To train a new top-down biaffine parser on RSTDT:

iudex topdown_biaffine train configs/topdown_biaffine_rstdt.jsonnet

Note that configs/topdown_biaffine_rstdt.jsonnet is a configuration. You may either edit it directly or copy and modify it in a new location.

Configuration Hashes

Your configuration is used as the basis for a unique hash, which (by default) corresponds to a directory under checkpoints/. This hash is used for several purposes. For example, running the same config again resumes from the last epoch's checkpoint last.pt automatically if the run was interrupted.

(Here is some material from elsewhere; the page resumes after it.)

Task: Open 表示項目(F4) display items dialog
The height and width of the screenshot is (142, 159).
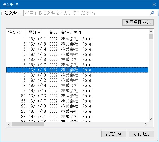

To view all runs and their status, you may run the runs list subcommand:

$ iudex runs list
                                                            Runs in checkpoints                                                            
┏━━━━━━━━━━━━━━┳━━━━━━━━━━┳━━━━━━━━━━━━━━━━━━┳━━━━━━━━━━━━━━━━━━━━━━━━━━━━━━┳━━━━━━━━━━━━━━━━━━━━━━━┳━━━━━━━━━━━┳━━━━━━┳━━━━━━━━━━━━━━━━━━┓
┃ run_id       ┃ run_name ┃ parser           ┃ model_name                   ┃ train_dir             ┃  best_val ┃ step ┃ modified         ┃
┡━━━━━━━━━━━━━━╇━━━━━━━━━━╇━━━━━━━━━━━━━━━━━━╇━━━━━━━━━━━━━━━━━━━━━━━━━━━━━━╇━━━━━━━━━━━━━━━━━━━━━━━╇━━━━━━━━━━━╇━━━━━━╇━━━━━━━━━━━━━━━━━━┩
│ 007f69457a0c │ -        │ dmrst            │ xlm-roberta-base             │ data/rstdt/train      │ (no best) │    - │ 2026-05-13 16:49 │
│ f4f2bbc875b6 │ -        │ dmrst            │ xlm-roberta-base             │ data/rstdt/train      │ (no best) │    - │ 2026-05-13 16:26 │
└──────────────┴──────────┴──────────────────┴──────────────────────────────┴───────────────────────┴───────────┴──────┴──────────────────┘

Inference

To identify a model, you may use a configuration file (--config), a PyTorch checkpoint (--checkpoint), or a HuggingFace Hub repository (--hub-id).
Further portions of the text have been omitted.